Addiction can come in various forms and shapes. People might be addicted to smoking, or to alcohol, food, drugs, sex, money and material wealth, movies and television, gambling, sports, certain hobbies, various forms of entertainment, video games, computers, the telephone, including cell phones, or the company of their peers or friends. Some have become work “addicts,” while others have become “addicted” to their present or future mates, their parents or children, or even to someone married to someone else.
Whatever the type of addiction, it must be overcome. First, though, we must admit to ourselves that we have indeed become addicts, if this is the case.
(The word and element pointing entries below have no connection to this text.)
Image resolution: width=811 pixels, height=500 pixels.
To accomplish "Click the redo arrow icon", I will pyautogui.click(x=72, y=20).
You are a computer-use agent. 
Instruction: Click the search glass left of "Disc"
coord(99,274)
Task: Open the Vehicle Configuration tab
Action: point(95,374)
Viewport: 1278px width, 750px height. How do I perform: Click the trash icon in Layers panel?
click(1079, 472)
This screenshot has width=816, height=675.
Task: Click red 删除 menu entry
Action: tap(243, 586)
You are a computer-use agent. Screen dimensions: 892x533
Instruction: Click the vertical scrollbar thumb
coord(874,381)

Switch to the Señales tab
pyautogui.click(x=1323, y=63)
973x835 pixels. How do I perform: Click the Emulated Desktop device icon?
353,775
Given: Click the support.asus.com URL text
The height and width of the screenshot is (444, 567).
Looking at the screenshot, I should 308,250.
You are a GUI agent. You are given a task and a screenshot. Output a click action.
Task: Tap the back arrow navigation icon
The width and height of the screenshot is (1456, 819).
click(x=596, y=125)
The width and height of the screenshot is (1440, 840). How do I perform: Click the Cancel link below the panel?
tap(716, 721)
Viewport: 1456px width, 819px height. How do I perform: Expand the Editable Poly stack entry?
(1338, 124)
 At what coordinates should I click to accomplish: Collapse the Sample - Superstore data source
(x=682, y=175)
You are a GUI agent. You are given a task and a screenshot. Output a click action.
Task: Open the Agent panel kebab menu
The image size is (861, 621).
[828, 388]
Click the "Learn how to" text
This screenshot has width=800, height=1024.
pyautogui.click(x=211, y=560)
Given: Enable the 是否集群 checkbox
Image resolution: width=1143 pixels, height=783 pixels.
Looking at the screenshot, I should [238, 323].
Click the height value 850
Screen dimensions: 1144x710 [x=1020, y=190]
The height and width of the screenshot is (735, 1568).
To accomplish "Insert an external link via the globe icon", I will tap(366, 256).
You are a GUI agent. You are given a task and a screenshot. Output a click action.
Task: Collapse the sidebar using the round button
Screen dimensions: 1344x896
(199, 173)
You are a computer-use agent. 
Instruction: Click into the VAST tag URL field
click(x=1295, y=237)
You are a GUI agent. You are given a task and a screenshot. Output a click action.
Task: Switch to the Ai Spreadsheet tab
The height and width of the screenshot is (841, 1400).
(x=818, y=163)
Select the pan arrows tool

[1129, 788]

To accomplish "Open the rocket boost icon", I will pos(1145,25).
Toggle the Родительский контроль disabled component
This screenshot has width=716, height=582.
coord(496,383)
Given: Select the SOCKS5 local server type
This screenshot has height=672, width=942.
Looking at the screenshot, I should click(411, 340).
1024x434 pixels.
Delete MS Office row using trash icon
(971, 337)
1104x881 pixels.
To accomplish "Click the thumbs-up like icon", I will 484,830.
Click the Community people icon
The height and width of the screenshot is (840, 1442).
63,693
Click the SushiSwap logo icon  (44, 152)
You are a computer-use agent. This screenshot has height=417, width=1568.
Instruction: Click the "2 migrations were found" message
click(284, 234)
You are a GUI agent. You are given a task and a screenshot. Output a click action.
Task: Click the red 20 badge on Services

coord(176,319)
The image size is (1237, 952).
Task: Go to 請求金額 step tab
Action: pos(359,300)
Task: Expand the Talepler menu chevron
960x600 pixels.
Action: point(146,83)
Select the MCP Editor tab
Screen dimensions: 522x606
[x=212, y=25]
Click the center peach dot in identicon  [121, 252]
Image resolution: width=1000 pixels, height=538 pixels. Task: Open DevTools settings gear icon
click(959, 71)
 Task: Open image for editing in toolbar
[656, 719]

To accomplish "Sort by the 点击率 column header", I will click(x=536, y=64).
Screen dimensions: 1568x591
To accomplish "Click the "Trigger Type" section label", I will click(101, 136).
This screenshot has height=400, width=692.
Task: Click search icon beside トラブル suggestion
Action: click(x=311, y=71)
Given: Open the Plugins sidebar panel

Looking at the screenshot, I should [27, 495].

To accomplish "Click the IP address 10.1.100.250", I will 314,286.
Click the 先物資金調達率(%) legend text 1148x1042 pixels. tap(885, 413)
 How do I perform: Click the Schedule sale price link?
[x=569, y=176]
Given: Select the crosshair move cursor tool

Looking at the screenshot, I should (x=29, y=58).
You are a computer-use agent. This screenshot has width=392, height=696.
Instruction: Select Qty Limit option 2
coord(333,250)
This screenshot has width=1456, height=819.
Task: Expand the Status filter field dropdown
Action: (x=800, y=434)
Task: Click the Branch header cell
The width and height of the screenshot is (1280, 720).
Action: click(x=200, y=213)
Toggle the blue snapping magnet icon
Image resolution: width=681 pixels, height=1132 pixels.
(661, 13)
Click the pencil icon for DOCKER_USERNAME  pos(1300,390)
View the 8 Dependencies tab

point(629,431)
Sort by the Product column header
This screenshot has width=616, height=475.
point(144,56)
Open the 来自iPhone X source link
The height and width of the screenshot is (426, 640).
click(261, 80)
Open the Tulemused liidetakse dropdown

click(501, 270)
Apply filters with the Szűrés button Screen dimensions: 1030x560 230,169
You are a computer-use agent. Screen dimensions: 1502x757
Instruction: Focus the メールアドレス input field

The denial that we might have a problem prevents us from overcoming the problem. Most addicts refuse to acknowledge their addiction. They might realize that they may drink too much alcohol at times, but they don’t see that they have become addicted to alcohol. When it comes to smoking, they might deny their addiction, by saying, “I could stop smoking at any time, if I wanted to.” Denial of addiction leads to the feeling that nothing is wrong — to the “searing of our conscience” (1 Timothy 4:2). Note how the way of the adulterous woman — we might say, of a sex addict — is described in Proverbs 30:20, “She eats and wipes her mouth, And says, ‘I have done no wickedness.'”
We are told to seek first God and His righteousness. This means, for instance, that we cannot seek and serve God and “mammon” — wealth and riches — at the same time (compare Matthew 6:24). If we are addicted to wealth, we are not seeking God first. Rather, we are to be bond-servants or slaves of God and Christ (1 Peter 2:16; 1 Corinthians 7:22-23), bringing even our thoughts “into captivity to the obedience of Christ” (2 Corinthians 10:5). Nothing — and no one — must take a place in our lives that is more important to us than God and His Will for us.
To be addicted to some worldly thing means that we have lost our clear focus of right priorities. If we want to know whether we have become addicted to something, so that we “need” and “depend” on it in order to feel happy or “fulfilled,” let us make a test. Can we do without it for a while — whatever it is? If we cannot, we have indeed become addicted to it.
Paul told us in 1 Corinthians 6:12, even in relationship to things not contrary to God’s way of life, “All things are lawful for me, but all things are not helpful [or, profitable]. All things are lawful for me, but I will not be brought under the power of any.”
Let’s examine ourselves, whether we have become addicts. If we are, we need to overcome our addiction. Without perhaps realizing it, we have been violating the very first of the Ten Commandments, telling us not to have other gods — whatever they may be — before the true God (Exodus 20:2-3). With God’s help, we can overcome every addiction. And we must do so. In some cases, our physical life might depend on it. More importantly, addiction stands in our way to obtaining eternal life in the Kingdom of God. Notice Christ’s words in Luke 14:26,33, “If anyone comes to Me and does not hate [love less by comparison] his father and mother, wife and children, brothers and sisters, yes, and his own life also, he cannot be My disciple… So likewise, whoever of you does not forsake all that he has cannot be My disciple.”